A Way of Life
The overriding feature about Bali is the total integration between religion and everyday life. While it is wonderful to see the dances and the arts, the
handicrafts and the ceremonial processions, it’s necessary to understand that all is integrated with the spiritual, which permeates all of life.
The charming offerings on the dashboards of cars, the flowers in the hair of men and women, and the offerings by all the shops are more than something for decoration. They are all symbols of belief in one of the world’s most unique religions, and one which is a living expression of people’s beliefs and lives.
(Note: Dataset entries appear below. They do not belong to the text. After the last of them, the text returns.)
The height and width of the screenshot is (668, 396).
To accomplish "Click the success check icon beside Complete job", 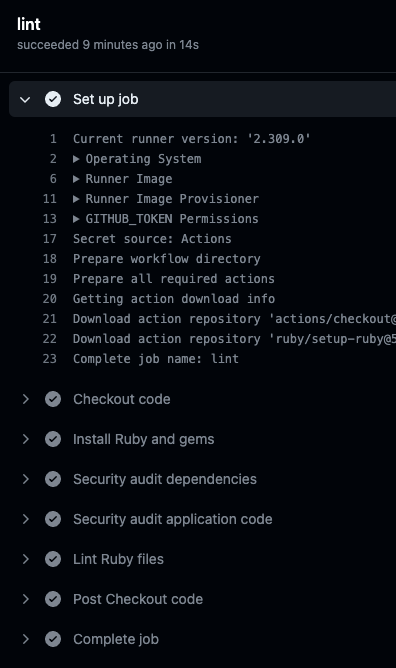I will coord(53,639).
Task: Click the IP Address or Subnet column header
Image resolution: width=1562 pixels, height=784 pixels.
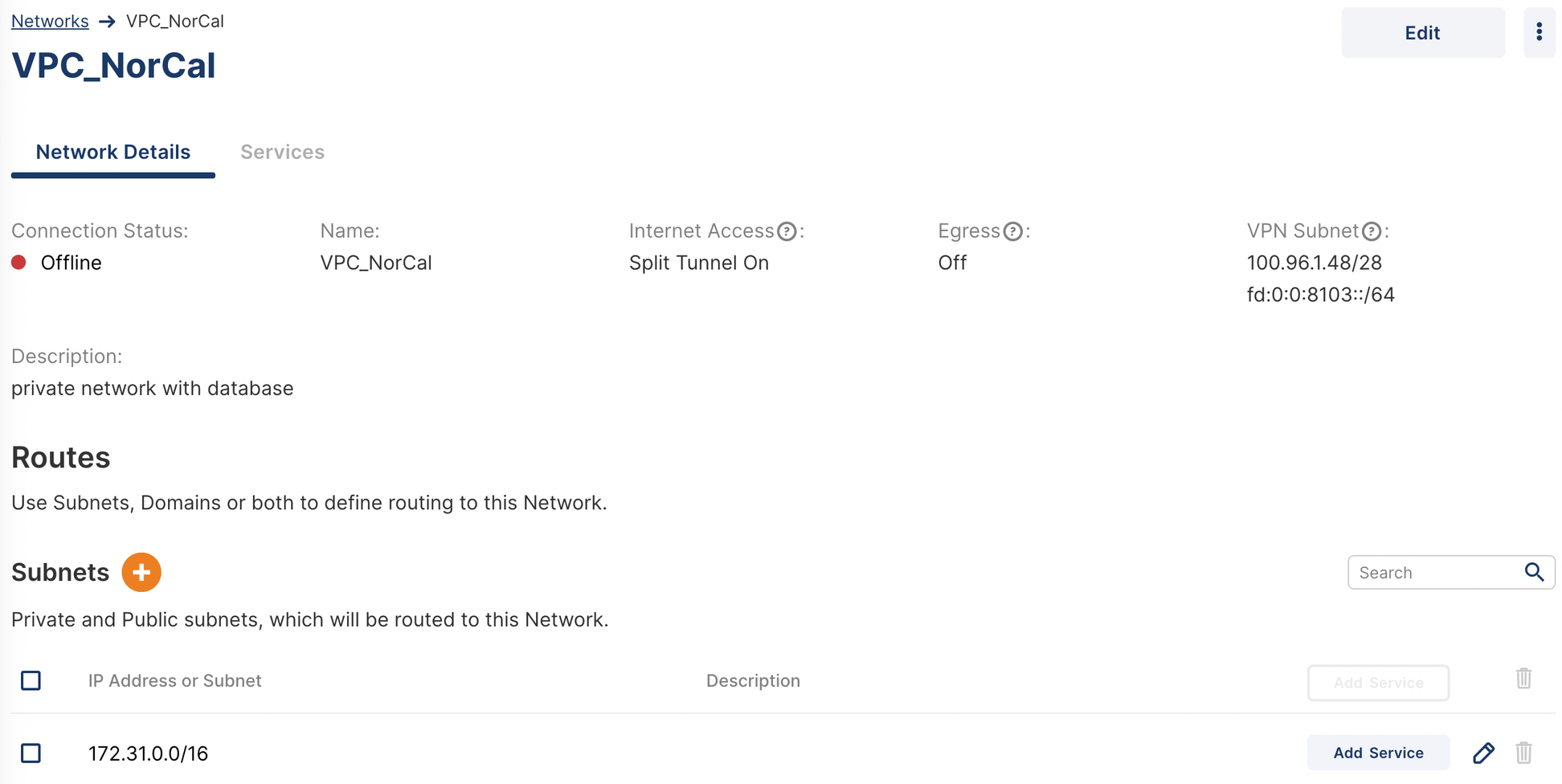Action: click(174, 681)
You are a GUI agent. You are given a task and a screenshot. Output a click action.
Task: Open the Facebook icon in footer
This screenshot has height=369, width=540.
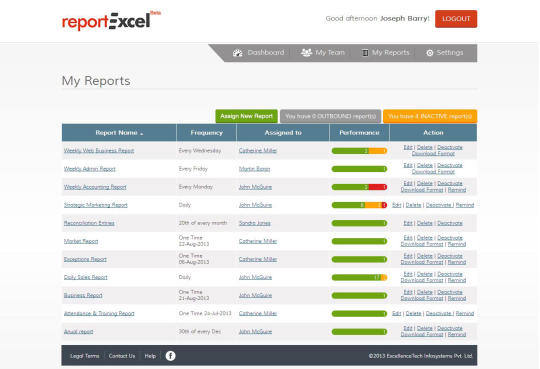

In a conscious effort to safeguard their traditional culture, the Balinese (who are out-numbered annually by visitors) concentrate tourism in enclaves of lavish resort hotels situated amid manicured lawns, leaving much of the island remote and unspoiled.
The Other Side
For the tourist, Bali is rich in wonders to see, and limitless as to beauty and the glory of nature. From the rice terraces of Tabanan to the beaches to the Temples to the art galleries of Ubud, the visitor will never want to leave.
There are outer islands from which to scuba and snorkel and relax, mountains to climb, and dance and puppet (Wayang Kulit) performances to see. There are tours of the “Real Bali” and visits to the popular Bali. There are restaurants with the finest food and warungs full of rich flavor of local fare.
The only choice is how to spend your time. Boredom is never an option. Neither is lack of luxury and pampering, with spas offering baths in lotus leaves and every type of massage from the traditional Balinese healing massage to the full day of spa treatments.
There is another side to Bali.
When the curtain is drawn back, for most of Bali’s rural population, life is very different from the emotive images portrayed in bright tourist brochures.
Here, in stark contrast, there are no sparkling coral beaches, only hour upon hour of back-breaking toil in the oozing mud of the rice terraces, interspersed regularly with colorful, complex rituals overseen by priests to ensure the gods look favorably on the people and the endless cycle of labor.
These rituals, and the offerings which always accompany them, take hours of labor, mostly on the part of the women. Even in heavily visited areas, there remain many families who see little of the economic bene-fits tourism supposedly brings.